Gib aus dem Text über Selbstverteidigung den Abschnitt wortgetreu wieder, der mit den Worten „Selbstverteidigung (SV) ist“ beginnt und mit „Verurteilungen wegen Körperverletzung.“ schließt.

#### TEXTAUSZUG:
════

Selbstverteidigung (SV) ist vermutlich NICHT das, was du denkst. Wenn Jemand sagt „ich trainiere Selbstverteidigung“, meinen die Leute in aller Regel „Kampfsport“ oder „Kampfkunst“, oder einen speziellen Stil davon. Die Problematik bei vermutlich mindestens 90% aller dieser Trainingsmethoden und „Kampfkünsten“ ist, dass kaum ein Trainer seinen Schülern erklärt, was Selbstverteidigung eigentlich wirklich ist – aus juristischer Sicht – also wann und wie man die erlernten Techniken überhaupt anwenden darf. Dieser Aspekt kommt drastisch zu kurz, und als Resultat gibt es so viele Anklagen und Verurteilungen wegen Körperverletzung.
Kurz gesagt: Selbstverteidigung ist NOTWEHR. Die Regeln des Einsatzes („rules of engagement“) werden durch das GESETZ vorgegeben, nicht durch die erlernten Techniken, und auch nicht durch die Philosophie eines Trainers oder „Stils“. Ich wage zu behaupten, dass der allergrösste Teil des Unterrichts im Rahmen des Begriffs „Selbstverteidigung“ auf alle möglichen sportlichen und technischen Elemente eingeht, aber eben NICHT auf Notwehraspekte.
Ist in deinem Training die juristische Argumentation in jeder einzelnen deiner Bewegungen, die du trainierst, mit einbegriffen? Wenn nicht, dann handelt es sich nicht um „Selbstverteidigung“, sprich Notwehr. Dieser Begriff ist ein JURISTISCHER Begriff. Es klingt wie Wortklauberei und Haarspalterei, aber was ich versuche zu verdeutlichen ist EXTREM BEDEUTUNGSVOLL, wenn dir deine Freiheit lieb ist. Aus meiner Sicht – und dies praktizieren wir im Malak Kali – muss ein Konzept zur Selbstverteidigung die Grundsätze der Notwehr zu 100% berücksichtigen.

════

#### MATERIAL:
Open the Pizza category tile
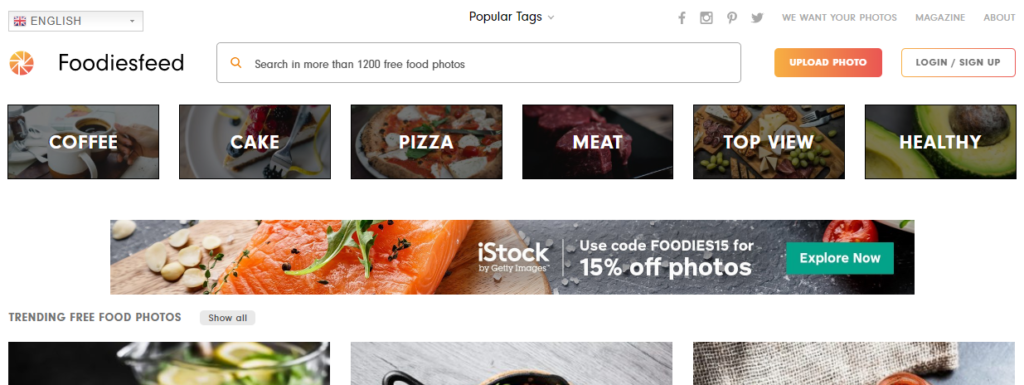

════

#### ERGEBNIS:
Selbstverteidigung (SV) ist vermutlich NICHT das, was du denkst. Wenn Jemand sagt „ich trainiere Selbstverteidigung“, meinen die Leute in aller Regel „Kampfsport“ oder „Kampfkunst“, oder einen speziellen Stil davon. Die Problematik bei vermutlich mindestens 90% aller dieser Trainingsmethoden und „Kampfkünsten“ ist, dass kaum ein Trainer seinen Schülern erklärt, was Selbstverteidigung eigentlich wirklich ist – aus juristischer Sicht – also wann und wie man die erlernten Techniken überhaupt anwenden darf. Dieser Aspekt kommt drastisch zu kurz, und als Resultat gibt es so viele Anklagen und Verurteilungen wegen Körperverletzung.